== Предоставленный отрывок ==

Читаем В кругу Леонида Леонова. Из записок 1968-1988-х годов полностью

Я помню и другое: в Подмосковье, на приеме писателей, пьяный Хрущев, этакая раскачивающаяся бочка, говорил: «Я ваших произве­дений не читал. Если бы я их читал, меня бы выгнали давно, потому что есть другая литература, которую я должен читать. Но вот в моло­дости я читал книгу о Бове Королевиче, вот это была книга, до сих пор помню...»

— Когда я произносил «Слово о Толстом», Хрущев сидел, подпе­рев голову обеими руками, и слушал. После окончания торжествен­ной части М.А. Суслов пригласил нас в небольшой зал, где был накрыт стол. Подойдя ко мне, Хрущев сказал: «А вы, Леонов, опас­ный человек!» Я снял очки, заморгал и, изобразив простачка, ска­зал: «Ну чем же я могу быть опасен, Никита Сергеевич, — я говорил только то, что есть». Он ответил: «Опасный. Полтора часа зал слу­шал вас, почти не шелохнувшись!» Вот это он сказал, а о самом докладе — ни слова.

— Великий вред, трудно поправимый, нанес этот человек нашей стране. Великий! Еще не раз мы ощутим это. Никто не сыграл боль­шей роли в обесценении всего, что у нас есть, чем этот человек и, главное, в обесценении труда.

И, снова помолчав, спросил:

— С вами можно совершенно прямо? Ну, так вот, Хрущев ушел, но я не чувствую особых перемен в нашей области. Не чувствую заин­тересованности в нашем труде. Знаете, даже Екатерина создавала нужную атмосферу, нужное окружение. Я уверен, что писатели нуж­ны советской власти, народу. За пятьдесят лет наша страна накопила могучий мыслительный капитал, мощные психологические ресурсы, которыми не обладает никто в мире. Я не исключаю 1937-й год, ни­чего не исключаю. Кто может принести их миру в их подлинном зна­чении? Не Евтушенки же. Но для этого нужно писателей окружить вниманием, создать соответствующую атмосферу, чтобы каждый ра­ботал над своей любимой темой, в своем ключе. Леонов любит фило­софию и психологию, Шолохов — эпическую насыщенность... И мы работаем, но я не чувствую доверия, заинтересованности даже со сто­роны издательств. Когда-то владелец издательства «Шиповник» встре­тил А. Волынского, предложил ему деньги, чтобы он поехал в Ита­лию на два года и написал книгу об итальянском искусстве. А у нас редакторы газет и журналов редко снисходят до звонка даже извест­ным писателям. Скорее, через секретарей и помощников... Они ведь тоже номенклатурные, а там уж соблюдение уровня общения — за­кон. Вот тебе и демократия социализма!

===
== Предоставленные записи ==

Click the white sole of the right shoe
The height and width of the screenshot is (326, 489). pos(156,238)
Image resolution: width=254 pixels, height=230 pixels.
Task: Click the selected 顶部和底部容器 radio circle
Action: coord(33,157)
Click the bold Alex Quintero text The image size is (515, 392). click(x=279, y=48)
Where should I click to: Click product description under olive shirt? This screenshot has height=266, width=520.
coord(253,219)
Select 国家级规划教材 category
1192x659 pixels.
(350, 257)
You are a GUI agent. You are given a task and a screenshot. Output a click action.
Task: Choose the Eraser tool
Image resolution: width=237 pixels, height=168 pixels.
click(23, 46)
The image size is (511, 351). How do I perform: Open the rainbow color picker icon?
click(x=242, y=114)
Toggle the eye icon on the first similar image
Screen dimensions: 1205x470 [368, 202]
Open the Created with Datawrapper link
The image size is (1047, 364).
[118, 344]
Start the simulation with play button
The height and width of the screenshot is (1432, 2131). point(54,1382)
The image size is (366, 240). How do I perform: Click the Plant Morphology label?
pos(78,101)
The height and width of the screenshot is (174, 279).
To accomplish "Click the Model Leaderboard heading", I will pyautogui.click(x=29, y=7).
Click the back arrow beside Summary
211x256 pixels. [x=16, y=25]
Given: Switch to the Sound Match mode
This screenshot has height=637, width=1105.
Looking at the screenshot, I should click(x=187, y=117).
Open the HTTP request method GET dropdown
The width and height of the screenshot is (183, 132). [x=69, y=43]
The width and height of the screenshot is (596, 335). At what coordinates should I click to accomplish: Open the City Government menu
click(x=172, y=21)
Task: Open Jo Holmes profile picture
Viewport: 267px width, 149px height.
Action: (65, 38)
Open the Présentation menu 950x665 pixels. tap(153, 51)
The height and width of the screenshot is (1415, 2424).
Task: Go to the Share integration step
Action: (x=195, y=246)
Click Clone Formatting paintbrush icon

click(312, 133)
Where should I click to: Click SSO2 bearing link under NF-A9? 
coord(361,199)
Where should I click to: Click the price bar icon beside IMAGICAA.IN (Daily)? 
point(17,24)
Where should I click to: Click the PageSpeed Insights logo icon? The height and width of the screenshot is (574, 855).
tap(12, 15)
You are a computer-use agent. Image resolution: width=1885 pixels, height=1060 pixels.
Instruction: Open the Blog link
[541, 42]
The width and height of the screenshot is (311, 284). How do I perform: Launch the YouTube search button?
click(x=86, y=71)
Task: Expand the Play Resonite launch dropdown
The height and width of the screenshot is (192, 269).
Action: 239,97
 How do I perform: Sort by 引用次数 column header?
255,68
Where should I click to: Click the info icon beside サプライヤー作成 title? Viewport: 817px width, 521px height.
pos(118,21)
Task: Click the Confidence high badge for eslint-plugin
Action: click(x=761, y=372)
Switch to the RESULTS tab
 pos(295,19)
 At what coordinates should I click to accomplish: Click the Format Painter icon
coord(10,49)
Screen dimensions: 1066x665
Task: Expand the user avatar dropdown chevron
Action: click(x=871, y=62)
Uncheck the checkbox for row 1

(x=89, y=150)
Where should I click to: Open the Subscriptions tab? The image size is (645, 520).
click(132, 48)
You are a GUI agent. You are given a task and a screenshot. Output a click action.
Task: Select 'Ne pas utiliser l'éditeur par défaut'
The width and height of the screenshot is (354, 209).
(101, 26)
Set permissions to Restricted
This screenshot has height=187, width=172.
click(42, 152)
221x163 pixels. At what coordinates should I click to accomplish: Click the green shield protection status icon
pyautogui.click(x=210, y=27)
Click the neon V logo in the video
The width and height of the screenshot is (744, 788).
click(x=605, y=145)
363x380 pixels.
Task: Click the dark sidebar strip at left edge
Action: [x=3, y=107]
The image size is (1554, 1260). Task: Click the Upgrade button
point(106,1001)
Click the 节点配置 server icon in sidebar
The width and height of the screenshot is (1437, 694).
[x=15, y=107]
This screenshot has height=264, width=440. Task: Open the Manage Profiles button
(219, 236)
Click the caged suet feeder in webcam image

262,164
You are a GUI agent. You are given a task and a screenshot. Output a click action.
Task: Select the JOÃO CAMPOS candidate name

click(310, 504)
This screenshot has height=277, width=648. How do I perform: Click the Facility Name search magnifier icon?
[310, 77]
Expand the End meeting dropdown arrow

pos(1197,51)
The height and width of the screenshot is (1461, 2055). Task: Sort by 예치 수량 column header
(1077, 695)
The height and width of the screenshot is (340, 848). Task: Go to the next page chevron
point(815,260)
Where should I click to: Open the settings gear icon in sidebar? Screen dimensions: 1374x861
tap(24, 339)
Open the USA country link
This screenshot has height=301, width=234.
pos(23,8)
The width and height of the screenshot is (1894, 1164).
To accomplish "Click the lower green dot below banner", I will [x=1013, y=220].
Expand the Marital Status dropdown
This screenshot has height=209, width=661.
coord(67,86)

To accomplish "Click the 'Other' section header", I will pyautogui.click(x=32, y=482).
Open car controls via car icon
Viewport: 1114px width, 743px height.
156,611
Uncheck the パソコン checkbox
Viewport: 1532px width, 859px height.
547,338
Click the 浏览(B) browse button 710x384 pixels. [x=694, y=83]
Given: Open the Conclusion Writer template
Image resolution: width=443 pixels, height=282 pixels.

===

Что требуется: Укажите по отрывку, какую книгу, по словам Хрущева, он читал в молодости. Эти записи взяты из другого источника.

Ответ: Книгу о Бове Королевиче.